Equifax acknowledged its 2017 breach exposed more consumer data than it previously claimed, raising questions about...
why it didn't inform the public of the expanded scope of the incident.
The Equifax breach, which was first disclosed in September, exposed the personal information of over 145 million consumers. The credit-reporting giant said then that the compromised data included customers' names, Social Security numbers, birthdates, addresses, and some driver's license and credit card numbers.
But according to a report from the Wall Street Journal, a document Equifax submitted to the Senate Banking Committee revealed even more types of data were compromised. Most notably, the document said consumers' tax identification numbers, email addresses and driver's license information beyond the numbers were also exposed.
The original Equifax breach disclosure also said 143 million U.S.-based consumers were affected, but later revised that and said an additional 2.5 million consumers were affected, not including the hundreds of thousands of consumers affected in the U.K.
The revised number was made public in October after Equifax completed its internal investigation into the data breach, which was led by security vendor Mandiant. Equifax spokesperson Meredith Griffanti told SearchSecurity the investigation "uncovered everything," including the exposed tax identification numbers.
However, the full extent of the consumer data compromised in the Equifax breach was never directly disclosed by the company and wasn't made public until the Wall Street Journal's report last week. Griffanti told SearchSecurity that the number of affected consumers has not risen -- it remains at 145.5 million. "We're not trying to downplay anything," Griffanti said, adding that media coverage of this discovery has been "misleading."
Griffanti emphasized the original press release put out by Equifax said "information accessed primarily includes" Social Security numbers, birthdates and addresses.
"The information we've given to the public has stayed consistent," Griffanti said. "We had no intention of being inconsistent."
The full list of exposed data was only provided to the Senate Banking Committee. The exact date the document was submitted to the Senate Banking Committee is unclear, though a letter from Sen. Elizabeth Warren (D-Mass.) said it was submitted in "early 2018."
Warren also recently released a scathing report following her five-month investigation into the Equifax breach response. In the report, Warren criticized Equifax's handling of earlier disclosures about the breach, including the original notification process.
The breach occurred in May 2017, but Equifax didn't notice until July, and then didn't publicly disclose it until September.

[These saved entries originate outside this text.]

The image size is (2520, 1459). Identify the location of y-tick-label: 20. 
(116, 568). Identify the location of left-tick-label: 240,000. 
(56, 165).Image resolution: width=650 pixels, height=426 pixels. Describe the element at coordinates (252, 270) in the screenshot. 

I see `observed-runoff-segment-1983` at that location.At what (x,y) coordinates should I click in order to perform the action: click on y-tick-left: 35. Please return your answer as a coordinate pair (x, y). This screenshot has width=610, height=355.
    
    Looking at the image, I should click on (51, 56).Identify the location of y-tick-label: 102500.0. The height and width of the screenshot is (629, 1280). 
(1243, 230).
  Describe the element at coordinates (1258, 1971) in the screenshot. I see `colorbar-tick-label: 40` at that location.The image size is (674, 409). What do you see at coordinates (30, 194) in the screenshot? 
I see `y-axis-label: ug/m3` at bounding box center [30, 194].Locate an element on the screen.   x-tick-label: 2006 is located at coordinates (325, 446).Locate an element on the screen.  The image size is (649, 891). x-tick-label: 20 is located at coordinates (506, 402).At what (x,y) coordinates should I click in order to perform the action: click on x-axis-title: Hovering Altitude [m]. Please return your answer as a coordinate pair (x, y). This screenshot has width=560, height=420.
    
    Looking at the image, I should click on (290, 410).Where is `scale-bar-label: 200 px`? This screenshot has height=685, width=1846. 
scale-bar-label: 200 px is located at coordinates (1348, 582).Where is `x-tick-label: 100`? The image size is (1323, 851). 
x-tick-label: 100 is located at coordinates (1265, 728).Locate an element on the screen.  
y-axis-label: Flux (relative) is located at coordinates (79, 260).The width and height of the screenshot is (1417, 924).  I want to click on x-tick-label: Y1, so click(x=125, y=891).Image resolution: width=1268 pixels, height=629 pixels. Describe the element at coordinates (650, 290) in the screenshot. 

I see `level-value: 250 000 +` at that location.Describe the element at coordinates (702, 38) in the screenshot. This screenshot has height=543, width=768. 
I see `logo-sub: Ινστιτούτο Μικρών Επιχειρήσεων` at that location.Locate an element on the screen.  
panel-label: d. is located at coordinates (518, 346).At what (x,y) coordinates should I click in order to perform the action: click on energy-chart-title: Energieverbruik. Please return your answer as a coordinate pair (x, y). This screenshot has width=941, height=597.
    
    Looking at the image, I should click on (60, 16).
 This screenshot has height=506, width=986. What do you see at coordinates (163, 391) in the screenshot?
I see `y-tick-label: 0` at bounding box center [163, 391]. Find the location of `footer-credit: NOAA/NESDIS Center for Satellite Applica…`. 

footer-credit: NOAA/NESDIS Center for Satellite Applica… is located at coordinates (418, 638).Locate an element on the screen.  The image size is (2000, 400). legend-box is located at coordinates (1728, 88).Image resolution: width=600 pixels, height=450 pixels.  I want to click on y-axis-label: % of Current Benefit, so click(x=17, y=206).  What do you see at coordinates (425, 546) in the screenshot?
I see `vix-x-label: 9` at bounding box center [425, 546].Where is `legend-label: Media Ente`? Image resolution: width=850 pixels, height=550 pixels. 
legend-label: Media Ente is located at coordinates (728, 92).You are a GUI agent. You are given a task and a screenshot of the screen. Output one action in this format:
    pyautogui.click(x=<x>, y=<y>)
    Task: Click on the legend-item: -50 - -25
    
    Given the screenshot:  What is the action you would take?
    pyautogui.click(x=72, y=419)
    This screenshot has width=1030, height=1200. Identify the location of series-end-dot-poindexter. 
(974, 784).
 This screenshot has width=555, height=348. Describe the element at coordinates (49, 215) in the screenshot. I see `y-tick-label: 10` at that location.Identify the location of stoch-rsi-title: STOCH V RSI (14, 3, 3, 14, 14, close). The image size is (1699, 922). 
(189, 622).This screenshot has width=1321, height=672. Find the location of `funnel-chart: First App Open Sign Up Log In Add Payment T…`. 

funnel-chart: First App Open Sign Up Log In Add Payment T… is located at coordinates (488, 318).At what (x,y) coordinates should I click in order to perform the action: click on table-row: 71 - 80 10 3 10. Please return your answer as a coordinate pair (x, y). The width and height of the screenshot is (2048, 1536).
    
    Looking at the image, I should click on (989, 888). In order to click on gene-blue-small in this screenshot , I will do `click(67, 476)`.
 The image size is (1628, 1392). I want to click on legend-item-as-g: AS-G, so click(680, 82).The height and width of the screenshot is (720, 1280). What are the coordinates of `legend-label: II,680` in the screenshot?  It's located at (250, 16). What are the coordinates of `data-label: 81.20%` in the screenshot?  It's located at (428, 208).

"By failing to provide adequate information in a timely fashion, Equifax robbed consumers of the ability to take precautionary measures to protect themselves, materially injured investors and withheld market-moving information, and prevented federal and state governments from taking action to mitigate the impacts of the breach," Warren wrote in the report.
Equifax came under widespread criticism for its handling of the data breach. Beyond the time it took to alert the public to the security incident, the company also came under fire for what happened after the breach. For example, a website Equifax set up to help worried consumers figure out if their data was exposed in the breach was itself targeted by drive-by download attacks.
In addition, lawmakers criticized Equifax's breach response during a hearing for the Senate Committee on Commerce, Science, and Transportation in which interim CEO Paulino do Rego Barros Jr. admitted he didn't know if the company was currently encrypting consumer data.
Griffanti said the website was, and still is, the most secure way for consumers to check to see if their information has been compromised, though it hasn't been updated since October 2017 and doesn't include information about consumers' tax identification numbers and email addresses being exposed.